In Elizabethan Age, the sonnets had advanced into a form with new metric and rhyme scheme that was departing from Petrarchan sonnets. Yet, Elizabethan sonnets still carried the tradition of Petrarchan conceit. Petrarchan conceit was a figure used in love poems consisting detailed yet exaggerated comparisons to the lover’s mistress that often emphasized the use of blazon. The application of blazon would emphasize more on the metaphorical perfection of the mistresses due to the natural objects were created by God, hence when the mistresses were better than nature, then there would be nothing better than the mistresses.
Sonnet 130 written by William Shakespeare developed into an anti-Petrarchan position by denying the image of Petrarchan poet’s mistresses who always were ideal and idolized. Any lover’s mistress in Petrachan poet’s sonnet would expect to have eyes that vying the sun, lips that are redder than coral, breasts as white as snow, and hair that shines. Nevertheless, the speaker created his mistress to a contradictory image of an ideal lover. The speaker insisted that his “mistress’ eyes” were “noting like the sun. Coral” was “far more red than her lips’ red” and “if snow be white,” then “her breasts” were “dun.
He also commented that “if hairs be wires, black wires” grew “on her head. ” Furthermore, her skin was dark and not smooth; her breath was unpleasant too. These descriptions summed up to an objectionable image of her, which suggested that the speaker was trying to portray his beloved to a person who was uglier than the rest of the mistresses. In addition, he described that his “mistress, when she” walked, she treaded “on the ground” which indicated his mistress was a real woman but not like the ideal goddess-like or fictional lovers that other poets created.

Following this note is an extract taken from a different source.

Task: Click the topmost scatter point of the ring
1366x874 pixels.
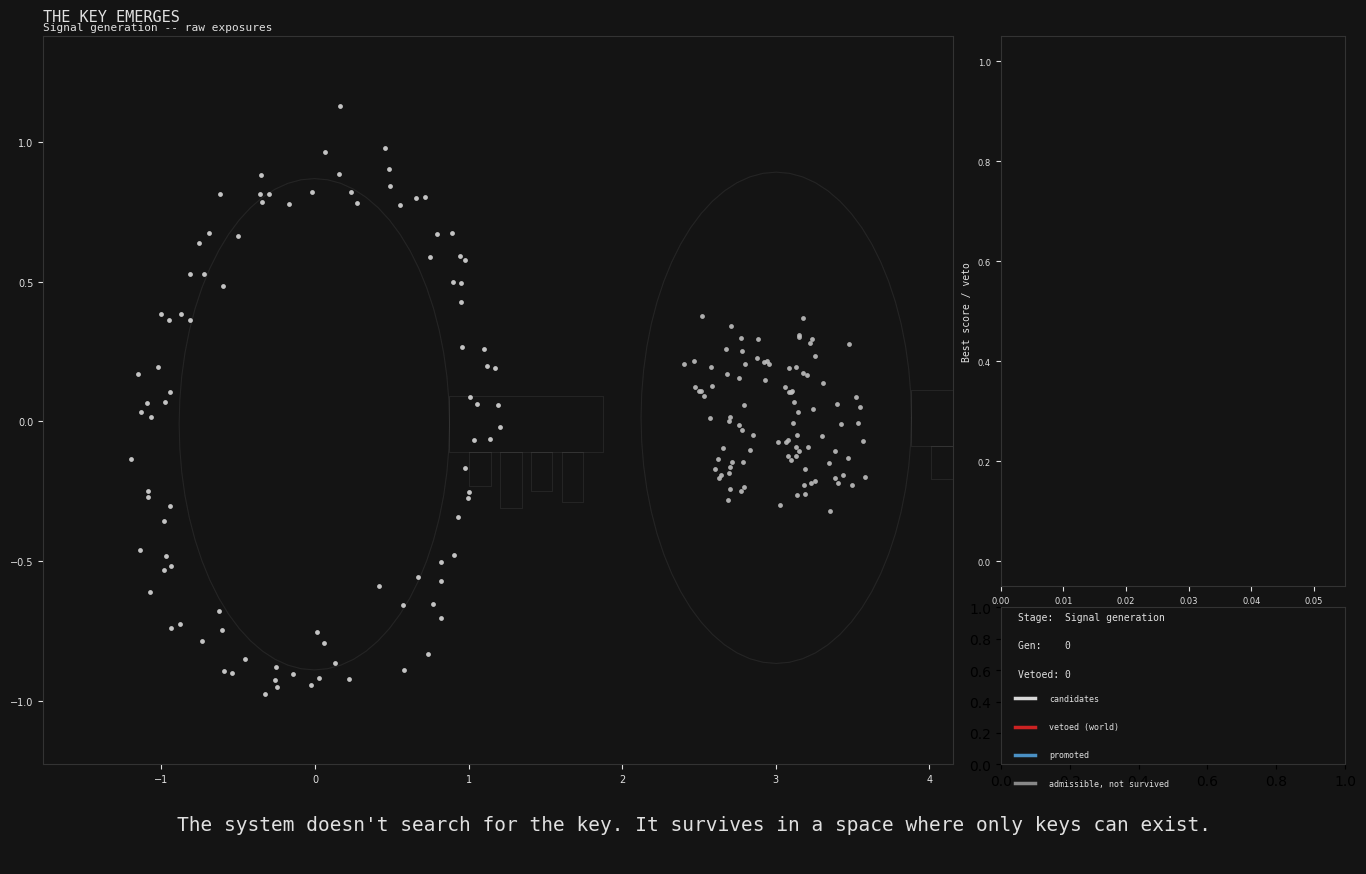Action: pos(340,106)
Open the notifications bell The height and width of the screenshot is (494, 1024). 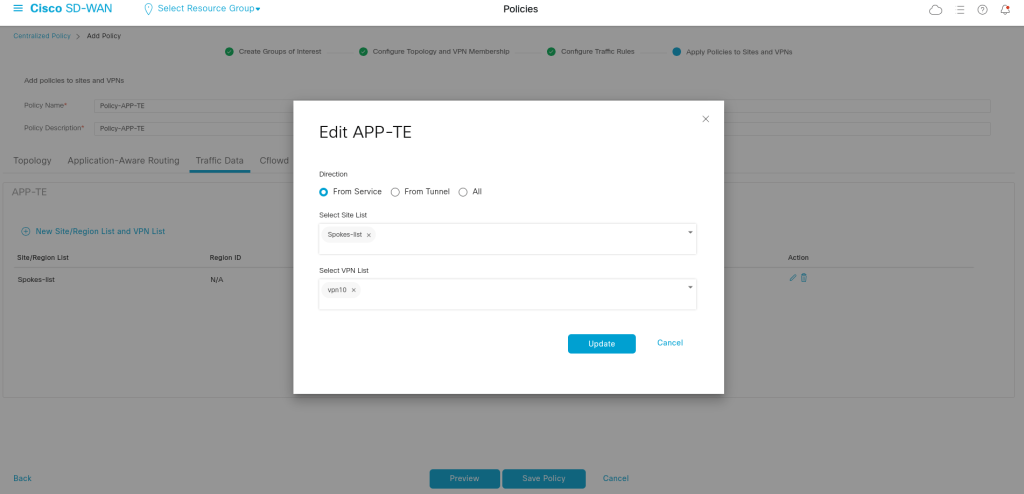click(1005, 10)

Petrarchan sonnets consisted of an octave and a sestet with a rhyme scheme of abbaabba cdecde where at the end of the octave, there would usually be a turn in the sonnet. On the other hand, Elizabethan sonnets consisted of three quatrains with a couplet with a rhyme scheme of ababcdcdefefgg. The couplet often served as a turn in the sonnet. In sonnet 130, its couplet served as a classical twist. The couplet was contrasting to the quatrains where he implied that his mistress was not truly ugly because she was compared with the other mistresses who were artificially created by their lovers.
It was only when comparing her to the ideal but artificial image of mistress, and then she would be ugly. The couplet distorted her image by reversing the figure that was already created by the speaker where the readers would be confused what was she really looked like. On the other hand, by remarking the mistress of the speaker was not ugly, it would imply that the ideal mistresses were not truly beautiful but were their lovers’ lie. Nevertheless, the speaker thought it was not fair to compare the mistress because every woman was unique by implying that “I think my love s rare as any she belied with false compare.
Throughout the poem, the speaker described what his mistress was not but never actually accounted what she was like. Therefore, his mistress was only used as an imagistic character. Not only that, the speaker had not shown any passion to his mistress. From beginning to end, we did not receive a clear idea whether the speaker truly loved his mistress or not. It was more likely that he used his mistress as an image to express his feeling than left her alone.